**Goal of the exercise:**
In the records below, find the line containing "Where should I click to: Click the red" and the line containing "Given: Remove myfirs...ain.cn"; please repeat exactly the lines from one to the other, both included, and nothing more.

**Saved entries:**
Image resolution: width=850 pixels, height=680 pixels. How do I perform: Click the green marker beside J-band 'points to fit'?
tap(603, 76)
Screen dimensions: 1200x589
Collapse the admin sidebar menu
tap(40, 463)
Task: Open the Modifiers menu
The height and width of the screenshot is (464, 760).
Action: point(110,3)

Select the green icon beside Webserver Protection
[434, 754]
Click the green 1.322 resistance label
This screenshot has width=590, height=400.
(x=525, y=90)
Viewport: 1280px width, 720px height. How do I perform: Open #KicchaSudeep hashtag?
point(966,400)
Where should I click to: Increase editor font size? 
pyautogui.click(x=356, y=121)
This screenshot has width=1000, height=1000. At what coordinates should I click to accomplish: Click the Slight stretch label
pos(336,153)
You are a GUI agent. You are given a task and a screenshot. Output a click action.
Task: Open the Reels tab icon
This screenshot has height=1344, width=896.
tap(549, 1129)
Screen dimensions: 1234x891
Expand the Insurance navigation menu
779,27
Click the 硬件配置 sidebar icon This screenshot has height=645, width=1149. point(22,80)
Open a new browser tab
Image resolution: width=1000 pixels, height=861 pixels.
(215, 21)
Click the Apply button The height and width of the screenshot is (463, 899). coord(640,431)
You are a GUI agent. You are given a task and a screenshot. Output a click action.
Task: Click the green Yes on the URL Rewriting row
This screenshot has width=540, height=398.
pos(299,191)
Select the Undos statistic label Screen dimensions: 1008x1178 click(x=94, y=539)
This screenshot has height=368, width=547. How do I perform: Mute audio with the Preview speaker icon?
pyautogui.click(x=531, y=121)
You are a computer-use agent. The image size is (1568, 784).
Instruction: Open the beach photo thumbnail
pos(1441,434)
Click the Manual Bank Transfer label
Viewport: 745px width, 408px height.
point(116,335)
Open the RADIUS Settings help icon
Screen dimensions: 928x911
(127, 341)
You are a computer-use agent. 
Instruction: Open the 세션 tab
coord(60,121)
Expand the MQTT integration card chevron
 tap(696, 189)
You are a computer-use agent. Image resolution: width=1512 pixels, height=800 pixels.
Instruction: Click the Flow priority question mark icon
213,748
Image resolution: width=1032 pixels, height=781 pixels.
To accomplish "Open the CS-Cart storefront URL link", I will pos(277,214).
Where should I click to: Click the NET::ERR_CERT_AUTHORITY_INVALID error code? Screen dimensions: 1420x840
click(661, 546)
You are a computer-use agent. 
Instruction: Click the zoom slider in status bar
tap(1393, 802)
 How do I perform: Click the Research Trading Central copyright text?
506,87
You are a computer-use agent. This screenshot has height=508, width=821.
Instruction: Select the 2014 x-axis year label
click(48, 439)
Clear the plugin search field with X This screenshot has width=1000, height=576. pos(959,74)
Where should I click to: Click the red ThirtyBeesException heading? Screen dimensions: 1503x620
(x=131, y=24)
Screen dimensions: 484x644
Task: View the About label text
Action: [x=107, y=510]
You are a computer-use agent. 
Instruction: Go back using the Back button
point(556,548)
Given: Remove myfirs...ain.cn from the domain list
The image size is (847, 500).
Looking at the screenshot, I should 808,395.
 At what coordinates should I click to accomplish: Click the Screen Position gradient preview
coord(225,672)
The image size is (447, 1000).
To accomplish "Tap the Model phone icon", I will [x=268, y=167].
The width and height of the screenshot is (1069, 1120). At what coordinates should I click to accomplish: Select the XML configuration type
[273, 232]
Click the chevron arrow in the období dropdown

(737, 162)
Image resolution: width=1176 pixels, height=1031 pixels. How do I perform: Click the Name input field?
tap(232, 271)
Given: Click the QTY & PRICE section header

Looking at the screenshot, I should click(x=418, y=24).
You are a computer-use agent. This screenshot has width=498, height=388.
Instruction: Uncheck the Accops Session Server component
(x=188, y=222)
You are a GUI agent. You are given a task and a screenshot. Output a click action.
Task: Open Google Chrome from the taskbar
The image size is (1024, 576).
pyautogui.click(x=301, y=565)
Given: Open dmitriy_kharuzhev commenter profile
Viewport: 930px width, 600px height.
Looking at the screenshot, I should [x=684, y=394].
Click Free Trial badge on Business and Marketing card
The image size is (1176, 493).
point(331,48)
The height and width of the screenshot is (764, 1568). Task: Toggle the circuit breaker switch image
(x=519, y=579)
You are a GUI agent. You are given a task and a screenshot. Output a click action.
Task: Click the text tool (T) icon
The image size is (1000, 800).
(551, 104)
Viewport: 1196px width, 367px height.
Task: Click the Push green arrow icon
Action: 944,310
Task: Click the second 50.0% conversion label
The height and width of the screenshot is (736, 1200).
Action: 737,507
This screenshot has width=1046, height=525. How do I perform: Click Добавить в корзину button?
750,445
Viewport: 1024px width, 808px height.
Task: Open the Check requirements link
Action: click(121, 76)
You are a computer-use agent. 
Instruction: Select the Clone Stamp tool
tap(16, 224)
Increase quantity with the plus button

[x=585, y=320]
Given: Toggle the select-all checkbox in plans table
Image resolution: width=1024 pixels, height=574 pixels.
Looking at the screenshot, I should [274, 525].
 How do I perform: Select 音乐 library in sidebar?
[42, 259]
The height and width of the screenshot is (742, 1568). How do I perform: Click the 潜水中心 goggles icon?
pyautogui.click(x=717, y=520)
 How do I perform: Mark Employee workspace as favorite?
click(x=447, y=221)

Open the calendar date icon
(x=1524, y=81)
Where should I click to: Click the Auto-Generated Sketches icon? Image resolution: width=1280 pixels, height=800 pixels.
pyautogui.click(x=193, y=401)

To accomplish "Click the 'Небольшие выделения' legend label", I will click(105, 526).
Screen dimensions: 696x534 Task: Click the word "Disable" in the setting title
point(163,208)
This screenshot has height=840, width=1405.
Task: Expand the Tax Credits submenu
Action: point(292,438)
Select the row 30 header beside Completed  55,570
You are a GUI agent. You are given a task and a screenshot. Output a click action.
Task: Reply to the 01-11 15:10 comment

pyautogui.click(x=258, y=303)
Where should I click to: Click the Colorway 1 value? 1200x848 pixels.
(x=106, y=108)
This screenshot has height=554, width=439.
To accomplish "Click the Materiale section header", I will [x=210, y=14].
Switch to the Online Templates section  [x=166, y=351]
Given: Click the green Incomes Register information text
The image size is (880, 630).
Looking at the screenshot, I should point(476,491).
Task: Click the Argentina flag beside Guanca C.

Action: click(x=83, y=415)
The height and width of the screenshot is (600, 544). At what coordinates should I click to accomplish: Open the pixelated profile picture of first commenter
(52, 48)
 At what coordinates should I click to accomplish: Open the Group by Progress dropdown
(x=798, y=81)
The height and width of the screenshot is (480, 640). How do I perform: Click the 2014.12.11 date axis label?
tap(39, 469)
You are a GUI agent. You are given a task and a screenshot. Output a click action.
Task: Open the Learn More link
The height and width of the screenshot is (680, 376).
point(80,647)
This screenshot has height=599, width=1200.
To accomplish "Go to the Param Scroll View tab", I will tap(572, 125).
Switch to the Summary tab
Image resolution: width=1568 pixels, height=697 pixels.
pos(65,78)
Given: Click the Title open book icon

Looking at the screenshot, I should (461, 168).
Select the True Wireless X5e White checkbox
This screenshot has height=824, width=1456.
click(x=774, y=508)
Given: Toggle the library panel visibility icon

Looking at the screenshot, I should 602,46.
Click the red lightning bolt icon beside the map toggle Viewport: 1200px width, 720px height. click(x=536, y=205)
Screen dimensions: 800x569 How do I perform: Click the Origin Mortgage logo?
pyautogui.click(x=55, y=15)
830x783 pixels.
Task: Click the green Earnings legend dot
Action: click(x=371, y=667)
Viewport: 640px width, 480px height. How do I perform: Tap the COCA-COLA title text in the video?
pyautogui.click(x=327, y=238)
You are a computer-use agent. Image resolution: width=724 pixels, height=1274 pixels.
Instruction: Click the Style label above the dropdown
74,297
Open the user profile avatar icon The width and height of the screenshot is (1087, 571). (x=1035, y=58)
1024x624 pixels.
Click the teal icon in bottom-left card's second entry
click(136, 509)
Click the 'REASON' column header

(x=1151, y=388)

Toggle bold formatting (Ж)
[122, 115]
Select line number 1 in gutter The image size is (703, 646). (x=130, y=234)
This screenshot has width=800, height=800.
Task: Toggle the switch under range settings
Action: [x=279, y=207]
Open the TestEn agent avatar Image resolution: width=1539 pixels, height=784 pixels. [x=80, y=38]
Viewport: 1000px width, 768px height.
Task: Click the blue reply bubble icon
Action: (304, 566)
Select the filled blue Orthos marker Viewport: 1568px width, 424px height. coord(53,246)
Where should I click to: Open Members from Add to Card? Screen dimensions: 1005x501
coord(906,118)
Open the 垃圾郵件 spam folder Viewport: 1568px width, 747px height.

**Reply:**
Where should I click to: Click the red ThirtyBeesException heading? Screen dimensions: 1503x620
(x=131, y=24)
Screen dimensions: 484x644
Task: View the About label text
Action: [x=107, y=510]
You are a computer-use agent. 
Instruction: Go back using the Back button
point(556,548)
Given: Remove myfirs...ain.cn from the domain list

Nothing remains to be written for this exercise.